Your assignment:
Without changing anything, transcribe all of the entries.

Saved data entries
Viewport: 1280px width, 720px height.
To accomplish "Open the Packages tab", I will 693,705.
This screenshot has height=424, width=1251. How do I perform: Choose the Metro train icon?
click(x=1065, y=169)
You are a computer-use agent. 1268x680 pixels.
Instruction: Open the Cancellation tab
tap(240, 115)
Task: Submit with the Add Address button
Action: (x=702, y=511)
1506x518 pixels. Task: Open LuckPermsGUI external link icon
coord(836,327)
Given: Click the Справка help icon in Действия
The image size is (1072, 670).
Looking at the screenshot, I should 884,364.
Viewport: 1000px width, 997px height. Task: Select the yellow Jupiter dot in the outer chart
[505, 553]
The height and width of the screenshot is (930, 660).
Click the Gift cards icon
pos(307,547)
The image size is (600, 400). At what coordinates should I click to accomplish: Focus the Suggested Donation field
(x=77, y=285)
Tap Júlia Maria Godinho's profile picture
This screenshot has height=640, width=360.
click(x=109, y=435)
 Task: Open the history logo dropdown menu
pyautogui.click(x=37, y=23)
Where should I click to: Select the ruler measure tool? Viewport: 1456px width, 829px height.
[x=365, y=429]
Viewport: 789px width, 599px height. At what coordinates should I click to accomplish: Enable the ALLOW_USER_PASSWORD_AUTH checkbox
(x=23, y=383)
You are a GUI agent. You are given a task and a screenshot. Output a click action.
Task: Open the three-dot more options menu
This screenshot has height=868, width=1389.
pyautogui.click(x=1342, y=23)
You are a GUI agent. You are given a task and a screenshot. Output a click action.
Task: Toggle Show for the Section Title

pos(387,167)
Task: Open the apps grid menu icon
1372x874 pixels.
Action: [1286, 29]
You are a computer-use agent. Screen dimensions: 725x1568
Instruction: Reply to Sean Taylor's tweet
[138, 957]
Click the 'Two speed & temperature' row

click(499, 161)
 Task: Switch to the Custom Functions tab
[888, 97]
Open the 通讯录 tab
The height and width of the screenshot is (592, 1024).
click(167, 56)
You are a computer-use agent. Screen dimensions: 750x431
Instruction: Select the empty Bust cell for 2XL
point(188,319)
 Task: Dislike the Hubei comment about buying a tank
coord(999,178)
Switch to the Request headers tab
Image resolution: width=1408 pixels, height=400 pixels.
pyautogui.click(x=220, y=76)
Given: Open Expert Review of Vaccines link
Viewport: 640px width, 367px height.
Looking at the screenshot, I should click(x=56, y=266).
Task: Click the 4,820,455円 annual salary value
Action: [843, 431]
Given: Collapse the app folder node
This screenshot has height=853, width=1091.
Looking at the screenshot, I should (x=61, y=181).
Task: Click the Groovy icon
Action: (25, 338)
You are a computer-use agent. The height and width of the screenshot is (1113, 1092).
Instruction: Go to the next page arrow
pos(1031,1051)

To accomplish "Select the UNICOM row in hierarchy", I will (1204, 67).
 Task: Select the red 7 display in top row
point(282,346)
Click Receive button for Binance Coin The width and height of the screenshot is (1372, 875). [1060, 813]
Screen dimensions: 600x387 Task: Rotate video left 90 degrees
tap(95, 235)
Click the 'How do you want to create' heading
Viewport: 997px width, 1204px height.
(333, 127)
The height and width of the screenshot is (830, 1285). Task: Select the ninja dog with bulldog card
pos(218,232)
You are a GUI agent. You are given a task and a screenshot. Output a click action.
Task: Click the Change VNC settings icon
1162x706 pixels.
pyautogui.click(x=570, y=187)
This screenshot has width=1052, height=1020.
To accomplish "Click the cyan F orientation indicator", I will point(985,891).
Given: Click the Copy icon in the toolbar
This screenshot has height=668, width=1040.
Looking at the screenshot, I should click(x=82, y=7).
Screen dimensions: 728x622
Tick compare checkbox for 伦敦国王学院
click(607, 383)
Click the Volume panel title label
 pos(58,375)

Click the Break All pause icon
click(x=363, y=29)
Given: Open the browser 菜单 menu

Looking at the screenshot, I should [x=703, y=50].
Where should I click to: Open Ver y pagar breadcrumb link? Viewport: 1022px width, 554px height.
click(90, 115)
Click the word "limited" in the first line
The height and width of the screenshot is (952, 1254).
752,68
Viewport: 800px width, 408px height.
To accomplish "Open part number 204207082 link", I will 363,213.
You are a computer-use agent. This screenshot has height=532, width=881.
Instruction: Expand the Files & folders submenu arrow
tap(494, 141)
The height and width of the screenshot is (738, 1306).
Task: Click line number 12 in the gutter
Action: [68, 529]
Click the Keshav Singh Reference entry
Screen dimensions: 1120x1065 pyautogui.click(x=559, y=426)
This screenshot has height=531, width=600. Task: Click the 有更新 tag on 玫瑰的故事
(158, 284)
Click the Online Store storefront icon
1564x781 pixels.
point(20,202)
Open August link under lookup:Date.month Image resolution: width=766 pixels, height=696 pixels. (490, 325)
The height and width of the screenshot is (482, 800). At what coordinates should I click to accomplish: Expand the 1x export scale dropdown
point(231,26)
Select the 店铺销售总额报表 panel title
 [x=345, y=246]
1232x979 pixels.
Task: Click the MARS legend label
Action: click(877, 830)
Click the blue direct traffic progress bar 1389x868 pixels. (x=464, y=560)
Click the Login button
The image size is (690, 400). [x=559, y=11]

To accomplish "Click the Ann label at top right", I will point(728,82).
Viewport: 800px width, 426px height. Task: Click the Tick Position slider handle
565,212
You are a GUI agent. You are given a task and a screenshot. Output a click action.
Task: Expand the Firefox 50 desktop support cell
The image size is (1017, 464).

Answer box:
Viewport: 1280px width, 720px height.
To accomplish "Open the Packages tab", I will 693,705.
This screenshot has height=424, width=1251. How do I perform: Choose the Metro train icon?
click(x=1065, y=169)
You are a computer-use agent. 1268x680 pixels.
Instruction: Open the Cancellation tab
tap(240, 115)
Task: Submit with the Add Address button
Action: (x=702, y=511)
1506x518 pixels. Task: Open LuckPermsGUI external link icon
coord(836,327)
Given: Click the Справка help icon in Действия
The image size is (1072, 670).
Looking at the screenshot, I should 884,364.
Viewport: 1000px width, 997px height. Task: Select the yellow Jupiter dot in the outer chart
[505, 553]
The height and width of the screenshot is (930, 660).
Click the Gift cards icon
pos(307,547)
The image size is (600, 400). At what coordinates should I click to accomplish: Focus the Suggested Donation field
(x=77, y=285)
Tap Júlia Maria Godinho's profile picture
This screenshot has height=640, width=360.
click(x=109, y=435)
 Task: Open the history logo dropdown menu
pyautogui.click(x=37, y=23)
Where should I click to: Select the ruler measure tool? Viewport: 1456px width, 829px height.
[x=365, y=429]
Viewport: 789px width, 599px height. At what coordinates should I click to accomplish: Enable the ALLOW_USER_PASSWORD_AUTH checkbox
(x=23, y=383)
You are a GUI agent. You are given a task and a screenshot. Output a click action.
Task: Open the three-dot more options menu
This screenshot has height=868, width=1389.
pyautogui.click(x=1342, y=23)
You are a GUI agent. You are given a task and a screenshot. Output a click action.
Task: Toggle Show for the Section Title

pos(387,167)
Task: Open the apps grid menu icon
1372x874 pixels.
Action: [1286, 29]
You are a computer-use agent. Screen dimensions: 725x1568
Instruction: Reply to Sean Taylor's tweet
[138, 957]
Click the 'Two speed & temperature' row

click(499, 161)
 Task: Switch to the Custom Functions tab
[888, 97]
Open the 通讯录 tab
The height and width of the screenshot is (592, 1024).
click(167, 56)
You are a computer-use agent. Screen dimensions: 750x431
Instruction: Select the empty Bust cell for 2XL
point(188,319)
 Task: Dislike the Hubei comment about buying a tank
coord(999,178)
Switch to the Request headers tab
Image resolution: width=1408 pixels, height=400 pixels.
pyautogui.click(x=220, y=76)
Given: Open Expert Review of Vaccines link
Viewport: 640px width, 367px height.
Looking at the screenshot, I should click(x=56, y=266).
Task: Click the 4,820,455円 annual salary value
Action: [843, 431]
Given: Collapse the app folder node
This screenshot has height=853, width=1091.
Looking at the screenshot, I should (x=61, y=181).
Task: Click the Groovy icon
Action: (25, 338)
You are a computer-use agent. The height and width of the screenshot is (1113, 1092).
Instruction: Go to the next page arrow
pos(1031,1051)

To accomplish "Select the UNICOM row in hierarchy", I will (1204, 67).
 Task: Select the red 7 display in top row
point(282,346)
Click Receive button for Binance Coin The width and height of the screenshot is (1372, 875). [1060, 813]
Screen dimensions: 600x387 Task: Rotate video left 90 degrees
tap(95, 235)
Click the 'How do you want to create' heading
Viewport: 997px width, 1204px height.
(333, 127)
The height and width of the screenshot is (830, 1285). Task: Select the ninja dog with bulldog card
pos(218,232)
You are a GUI agent. You are given a task and a screenshot. Output a click action.
Task: Click the Change VNC settings icon
1162x706 pixels.
pyautogui.click(x=570, y=187)
This screenshot has width=1052, height=1020.
To accomplish "Click the cyan F orientation indicator", I will point(985,891).
Given: Click the Copy icon in the toolbar
This screenshot has height=668, width=1040.
Looking at the screenshot, I should click(x=82, y=7).
Screen dimensions: 728x622
Tick compare checkbox for 伦敦国王学院
click(607, 383)
Click the Volume panel title label
 pos(58,375)

Click the Break All pause icon
click(x=363, y=29)
Given: Open the browser 菜单 menu

Looking at the screenshot, I should [x=703, y=50].
Where should I click to: Open Ver y pagar breadcrumb link? Viewport: 1022px width, 554px height.
click(90, 115)
Click the word "limited" in the first line
The height and width of the screenshot is (952, 1254).
752,68
Viewport: 800px width, 408px height.
To accomplish "Open part number 204207082 link", I will 363,213.
You are a computer-use agent. This screenshot has height=532, width=881.
Instruction: Expand the Files & folders submenu arrow
tap(494, 141)
The height and width of the screenshot is (738, 1306).
Task: Click line number 12 in the gutter
Action: [68, 529]
Click the Keshav Singh Reference entry
Screen dimensions: 1120x1065 pyautogui.click(x=559, y=426)
This screenshot has height=531, width=600. Task: Click the 有更新 tag on 玫瑰的故事
(158, 284)
Click the Online Store storefront icon
1564x781 pixels.
point(20,202)
Open August link under lookup:Date.month Image resolution: width=766 pixels, height=696 pixels. (490, 325)
The height and width of the screenshot is (482, 800). At what coordinates should I click to accomplish: Expand the 1x export scale dropdown
point(231,26)
Select the 店铺销售总额报表 panel title
 [x=345, y=246]
1232x979 pixels.
Task: Click the MARS legend label
Action: click(877, 830)
Click the blue direct traffic progress bar 1389x868 pixels. (x=464, y=560)
Click the Login button
The image size is (690, 400). [x=559, y=11]

To accomplish "Click the Ann label at top right", I will point(728,82).
Viewport: 800px width, 426px height. Task: Click the Tick Position slider handle
565,212
You are a GUI agent. You are given a task and a screenshot. Output a click action.
Task: Expand the Firefox 50 desktop support cell
The image size is (1017, 464).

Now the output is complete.